Idempotency, Safe Methods, and Deeper HTTP Behavior
Learn the deeper HTTP semantics that help clients retry requests safely and help architects design dependable APIs.
Inside this chapter
- What Safe and Idempotent Mean
- Why Idempotency Matters
- PUT vs PATCH
- Idempotency Keys
- Real Example
Series navigation
Study the chapters in order for the clearest path from REST basics to advanced API design, operations, and production readiness. Use the navigation at the bottom to move smoothly across the full tutorial series.

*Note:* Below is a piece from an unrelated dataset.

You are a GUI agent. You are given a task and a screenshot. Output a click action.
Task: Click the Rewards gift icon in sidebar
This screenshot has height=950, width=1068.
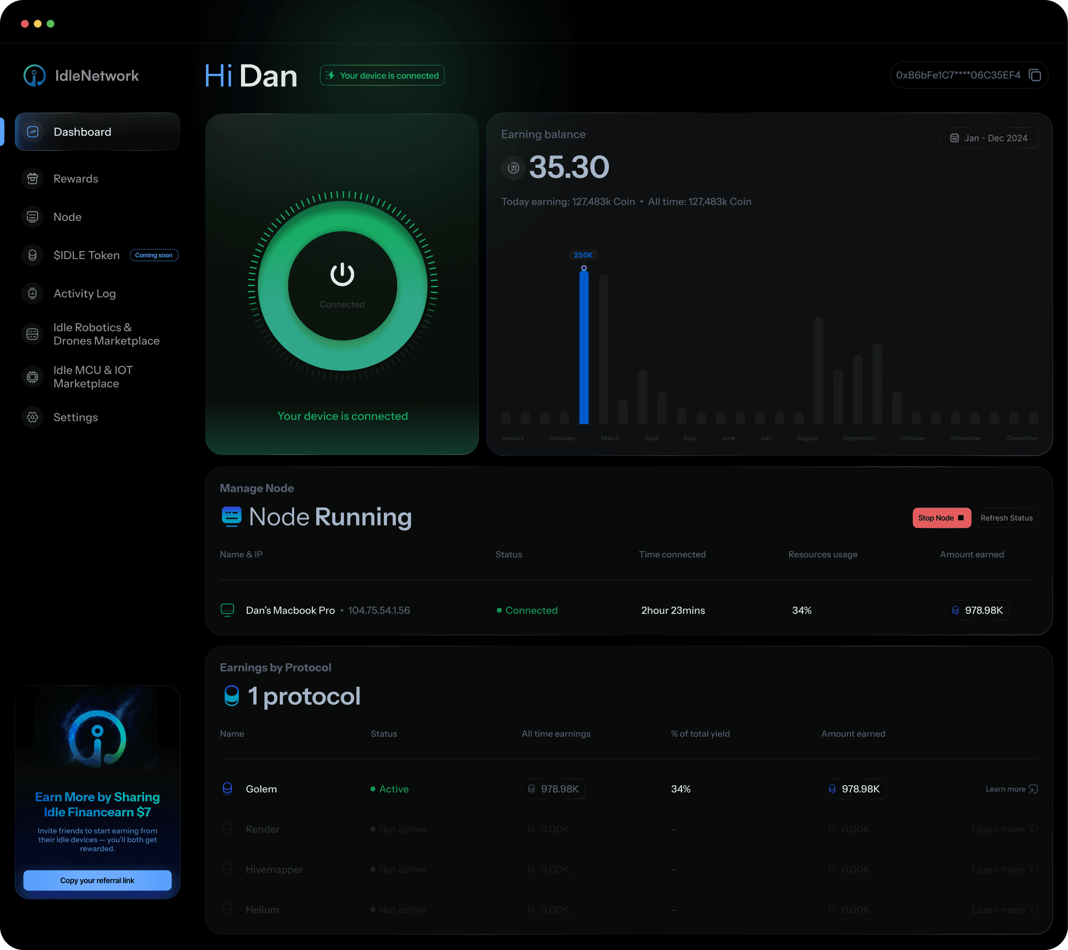32,179
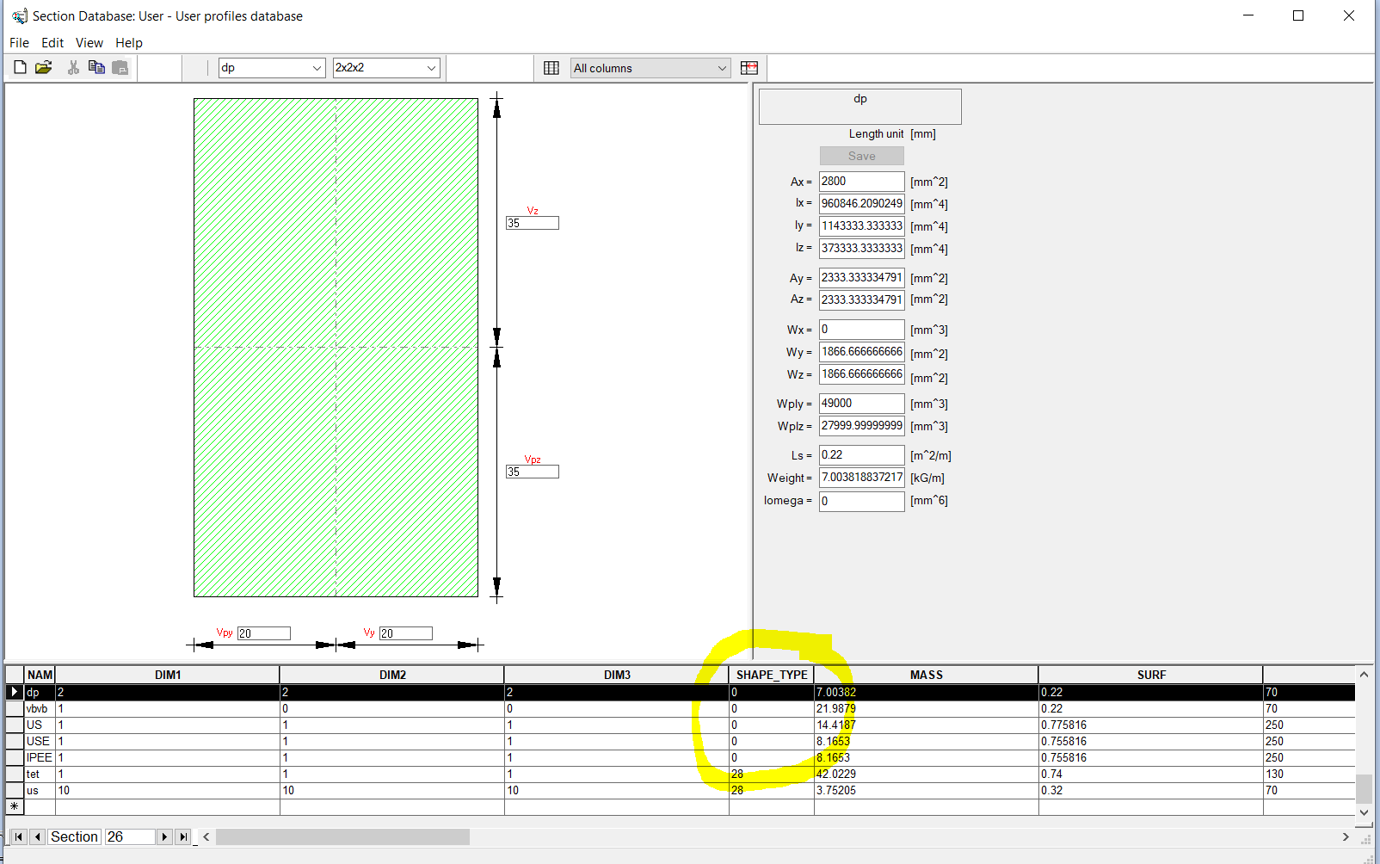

What Safe and Idempotent Mean
A safe method should not change server state when used properly. GET is the main example. An idempotent method can be repeated multiple times with the same intended result. PUT and DELETE are often described this way when implemented correctly.
Why Idempotency Matters
Networks fail, clients retry, and users double-click buttons. Idempotent operations help systems remain correct even when the same request is sent again. This matters in payments, provisioning, and order-processing systems especially.
PUT vs PATCH
PUT is often used to replace a resource representation, while PATCH is used for partial updates. In practice, teams must define behavior clearly because inconsistent semantics create confusion for clients.
Idempotency Keys
Some APIs use explicit idempotency keys for operations like payment creation. If the client retries with the same key, the server can return the original result instead of duplicating the operation.
Real Example
If a payment request times out and the client retries, an idempotency key can prevent charging the customer twice. This is a practical example of how HTTP and API semantics affect business correctness.